Emmerich de Vattel (1714-67) was the author of The Law of Nations (1758).  Swiss-born Vattel’s most famous work consisted of the application of the law of nature to nations. He understood the law of nature as accessible by human reason, according to which both individuals and political societies are capable of understanding their rights and obligations. Introduced into the American colonies in the 1760s, Vattel’s teachings about international law and sovereignty were not only carefully studied by American statesmen but applied by them in the international arena.

Selected by

Paul Rahe
Paul Rahe

Professor of History and Charles O. Lee and Louise K. Lee Chair in the Western Heritage at Hillsdale College

Jeffrey Rosen
Jeffrey Rosen

President and CEO, National Constitution Center

Colleen A. Sheehan
Colleen A. Sheehan

Professor of Politics at the Arizona State University School of Civic and Economic Thought and Leadership

Document Excerpt

PRELIMINARIES Idea and general Principles of the Law of Nations. 

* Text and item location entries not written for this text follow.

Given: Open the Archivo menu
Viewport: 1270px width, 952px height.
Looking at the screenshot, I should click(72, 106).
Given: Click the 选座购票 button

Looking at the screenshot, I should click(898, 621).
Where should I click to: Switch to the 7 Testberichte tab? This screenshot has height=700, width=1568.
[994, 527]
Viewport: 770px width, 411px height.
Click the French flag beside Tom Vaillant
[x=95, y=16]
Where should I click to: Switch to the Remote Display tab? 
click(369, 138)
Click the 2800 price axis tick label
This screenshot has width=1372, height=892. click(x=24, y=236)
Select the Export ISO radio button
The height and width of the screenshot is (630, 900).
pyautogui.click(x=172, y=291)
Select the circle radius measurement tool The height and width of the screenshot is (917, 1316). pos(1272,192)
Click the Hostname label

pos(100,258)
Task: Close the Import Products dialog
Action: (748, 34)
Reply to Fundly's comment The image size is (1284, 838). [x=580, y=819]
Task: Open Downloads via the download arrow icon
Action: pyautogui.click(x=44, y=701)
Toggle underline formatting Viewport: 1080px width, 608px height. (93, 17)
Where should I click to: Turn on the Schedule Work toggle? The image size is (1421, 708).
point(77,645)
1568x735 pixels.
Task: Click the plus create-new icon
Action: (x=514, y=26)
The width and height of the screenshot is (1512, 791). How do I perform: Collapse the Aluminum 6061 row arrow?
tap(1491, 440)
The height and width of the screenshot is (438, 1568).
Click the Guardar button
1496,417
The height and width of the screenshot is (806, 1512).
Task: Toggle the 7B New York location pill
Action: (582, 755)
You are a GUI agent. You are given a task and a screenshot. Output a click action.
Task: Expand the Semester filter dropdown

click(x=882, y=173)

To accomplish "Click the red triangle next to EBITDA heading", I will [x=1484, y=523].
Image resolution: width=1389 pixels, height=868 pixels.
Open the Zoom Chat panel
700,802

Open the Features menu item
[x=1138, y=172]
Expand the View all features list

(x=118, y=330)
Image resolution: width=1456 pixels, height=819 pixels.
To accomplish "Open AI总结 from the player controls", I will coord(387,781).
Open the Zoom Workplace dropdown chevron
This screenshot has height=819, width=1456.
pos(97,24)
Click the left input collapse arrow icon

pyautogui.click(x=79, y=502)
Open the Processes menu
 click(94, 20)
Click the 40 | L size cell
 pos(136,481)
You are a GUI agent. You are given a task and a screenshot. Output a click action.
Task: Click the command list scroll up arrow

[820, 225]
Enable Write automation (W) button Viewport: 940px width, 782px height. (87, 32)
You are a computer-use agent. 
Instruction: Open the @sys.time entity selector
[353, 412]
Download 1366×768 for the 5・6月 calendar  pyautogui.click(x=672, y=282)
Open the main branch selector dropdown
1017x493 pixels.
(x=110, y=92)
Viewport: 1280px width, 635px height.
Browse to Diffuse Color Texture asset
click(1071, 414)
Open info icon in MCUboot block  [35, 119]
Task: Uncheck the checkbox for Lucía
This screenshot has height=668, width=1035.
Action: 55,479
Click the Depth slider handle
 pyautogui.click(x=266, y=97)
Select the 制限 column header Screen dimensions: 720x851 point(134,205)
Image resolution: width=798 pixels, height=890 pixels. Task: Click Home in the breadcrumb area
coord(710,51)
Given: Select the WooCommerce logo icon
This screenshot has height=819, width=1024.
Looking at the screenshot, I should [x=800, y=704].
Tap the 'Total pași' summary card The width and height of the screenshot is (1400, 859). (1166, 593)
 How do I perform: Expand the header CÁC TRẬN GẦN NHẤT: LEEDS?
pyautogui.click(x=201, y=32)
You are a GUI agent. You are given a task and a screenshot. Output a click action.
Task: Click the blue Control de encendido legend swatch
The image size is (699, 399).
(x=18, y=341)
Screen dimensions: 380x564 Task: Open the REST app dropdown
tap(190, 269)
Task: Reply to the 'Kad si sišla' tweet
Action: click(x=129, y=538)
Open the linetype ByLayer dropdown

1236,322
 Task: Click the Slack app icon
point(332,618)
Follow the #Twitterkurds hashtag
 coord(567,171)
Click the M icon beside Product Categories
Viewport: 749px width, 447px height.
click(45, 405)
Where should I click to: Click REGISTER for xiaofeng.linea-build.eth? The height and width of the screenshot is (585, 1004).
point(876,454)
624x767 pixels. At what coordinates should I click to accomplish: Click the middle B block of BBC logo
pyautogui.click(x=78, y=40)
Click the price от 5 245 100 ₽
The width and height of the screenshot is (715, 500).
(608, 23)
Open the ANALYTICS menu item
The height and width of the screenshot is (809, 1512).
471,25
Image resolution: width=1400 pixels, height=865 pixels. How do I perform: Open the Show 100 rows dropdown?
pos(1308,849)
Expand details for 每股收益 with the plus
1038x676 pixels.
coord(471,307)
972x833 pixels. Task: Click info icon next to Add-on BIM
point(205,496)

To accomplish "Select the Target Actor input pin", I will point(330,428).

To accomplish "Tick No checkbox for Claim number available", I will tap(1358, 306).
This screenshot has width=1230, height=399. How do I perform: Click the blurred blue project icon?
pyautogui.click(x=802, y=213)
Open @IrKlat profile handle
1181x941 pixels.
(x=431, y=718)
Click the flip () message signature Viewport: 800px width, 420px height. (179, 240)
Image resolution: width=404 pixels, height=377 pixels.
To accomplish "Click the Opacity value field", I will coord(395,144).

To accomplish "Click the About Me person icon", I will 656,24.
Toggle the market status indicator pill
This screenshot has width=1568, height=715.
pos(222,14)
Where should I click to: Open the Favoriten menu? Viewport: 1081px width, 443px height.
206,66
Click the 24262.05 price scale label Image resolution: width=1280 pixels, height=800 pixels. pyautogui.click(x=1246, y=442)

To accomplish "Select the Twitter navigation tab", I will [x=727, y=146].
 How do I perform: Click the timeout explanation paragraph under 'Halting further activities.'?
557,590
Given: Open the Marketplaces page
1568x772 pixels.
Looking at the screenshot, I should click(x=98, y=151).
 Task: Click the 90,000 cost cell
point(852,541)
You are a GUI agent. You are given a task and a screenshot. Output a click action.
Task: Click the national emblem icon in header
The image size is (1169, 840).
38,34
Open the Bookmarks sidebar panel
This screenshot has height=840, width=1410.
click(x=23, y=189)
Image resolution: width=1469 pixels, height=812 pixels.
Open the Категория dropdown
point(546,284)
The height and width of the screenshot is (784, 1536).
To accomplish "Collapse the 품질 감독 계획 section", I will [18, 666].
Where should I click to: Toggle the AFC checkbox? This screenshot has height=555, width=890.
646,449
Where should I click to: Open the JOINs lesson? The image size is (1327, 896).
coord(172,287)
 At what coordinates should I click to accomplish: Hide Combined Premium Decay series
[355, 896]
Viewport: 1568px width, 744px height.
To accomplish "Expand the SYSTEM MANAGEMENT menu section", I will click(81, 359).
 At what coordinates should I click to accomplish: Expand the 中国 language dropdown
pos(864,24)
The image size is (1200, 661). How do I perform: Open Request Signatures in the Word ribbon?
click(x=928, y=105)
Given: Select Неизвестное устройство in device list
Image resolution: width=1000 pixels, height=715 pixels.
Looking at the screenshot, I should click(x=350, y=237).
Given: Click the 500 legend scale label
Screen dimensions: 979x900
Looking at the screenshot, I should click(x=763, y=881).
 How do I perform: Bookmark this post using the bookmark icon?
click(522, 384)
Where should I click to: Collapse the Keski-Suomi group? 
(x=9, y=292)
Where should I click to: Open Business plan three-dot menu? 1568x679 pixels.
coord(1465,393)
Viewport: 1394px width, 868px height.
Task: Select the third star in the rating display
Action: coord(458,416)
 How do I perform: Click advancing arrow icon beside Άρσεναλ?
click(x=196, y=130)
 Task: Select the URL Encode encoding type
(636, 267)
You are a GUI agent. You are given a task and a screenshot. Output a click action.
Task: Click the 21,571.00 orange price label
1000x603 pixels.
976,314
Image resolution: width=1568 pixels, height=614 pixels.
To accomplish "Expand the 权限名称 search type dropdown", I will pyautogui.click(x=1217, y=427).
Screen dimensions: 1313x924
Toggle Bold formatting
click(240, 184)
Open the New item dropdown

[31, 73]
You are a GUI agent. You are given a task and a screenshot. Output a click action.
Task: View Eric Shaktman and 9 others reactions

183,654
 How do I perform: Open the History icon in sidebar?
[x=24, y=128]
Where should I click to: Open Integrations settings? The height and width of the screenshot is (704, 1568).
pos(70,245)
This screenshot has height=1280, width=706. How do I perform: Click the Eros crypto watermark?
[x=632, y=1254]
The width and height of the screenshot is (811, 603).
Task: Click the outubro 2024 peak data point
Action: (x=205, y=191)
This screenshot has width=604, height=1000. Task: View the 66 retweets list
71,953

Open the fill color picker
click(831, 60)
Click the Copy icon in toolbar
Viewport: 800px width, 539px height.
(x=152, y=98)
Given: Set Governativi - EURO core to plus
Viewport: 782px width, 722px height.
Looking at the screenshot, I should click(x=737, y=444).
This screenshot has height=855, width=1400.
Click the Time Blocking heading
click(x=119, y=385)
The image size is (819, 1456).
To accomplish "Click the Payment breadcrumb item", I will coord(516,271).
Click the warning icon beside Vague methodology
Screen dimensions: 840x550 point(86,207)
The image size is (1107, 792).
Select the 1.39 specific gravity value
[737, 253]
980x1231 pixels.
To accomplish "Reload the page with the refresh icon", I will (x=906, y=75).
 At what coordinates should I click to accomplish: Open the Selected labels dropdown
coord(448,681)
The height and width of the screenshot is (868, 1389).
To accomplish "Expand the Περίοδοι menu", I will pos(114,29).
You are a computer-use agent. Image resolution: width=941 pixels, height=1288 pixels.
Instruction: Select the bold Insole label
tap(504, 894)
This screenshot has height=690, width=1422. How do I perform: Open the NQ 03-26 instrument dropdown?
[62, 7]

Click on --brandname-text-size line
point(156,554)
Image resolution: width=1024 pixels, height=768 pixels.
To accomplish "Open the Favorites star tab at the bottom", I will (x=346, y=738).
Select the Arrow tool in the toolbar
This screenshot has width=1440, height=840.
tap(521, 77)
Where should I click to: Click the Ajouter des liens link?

Nations being composed of men naturally free and independent, and who, before the establishment of civil societies, lived together in the state of nature,—nations or sovereign states are to be considered as so many free persons living together in the state of nature.

It is a settled point with writers on the natural law, that all men inherit from nature a perfect liberty and independence, of which they cannot be deprived without their own consent. In a state, the individual citizens do not enjoy them fully and absolutely, because they have made a partial surrender of them to the sovereign. But the body of the nation, the state, remains absolutely free and independent with respect to all other men, all other nations, as long as it has not voluntarily submitted to them.

§5. To what laws nations are subject. As men are subject to the laws of nature,—and as their union in civil society cannot have exempted them from the obligation to observe those laws, since by that union they do not cease to be men,—the entire nation, whose common will is but the result of the united wills of the citizens, remains subject to the laws of nature, and is bound to respect them in all her proceedings. And since right arises from obligation, as we have just observed (§3), the nation possesses also the same rights which nature has conferred upon men in order to enable them to perform their duties.

§6. In what the law of nations originally consists. We must therefore apply to nations the rules of the law of nature, in order to discover what their obligations are, and what their rights: consequently the law of nations is originally no other than the law of nature applied to nations. But as the application of a rule cannot be just and reasonable unless it be made in a manner suitable to the subject, we are not to imagine that the law of nations is precisely and in every case the same as the law of nature, with the difference only of the subjects to which it is applied, so as to allow of our substituting nations for individuals. A state or civil society is a subject very different from an individual of the human race: from which circumstance, pursuant to the law of nature itself, there result, in many cases, very different obligations and rights; since the same general rule, applied to two subjects, cannot produce exactly the same decisions, when the subjects are different; and a particular rule which is perfectly just with respect to one subject, is not applicable to another subject of a quite different nature. There are many cases, therefore, in which the law of nature does not decide between state and state in the same manner as it would between man and man. We must therefore know how to accommodate the application of it to different subjects; and it is the art of thus applying it with a precision founded on right reason, that renders the law of nations a distinct science.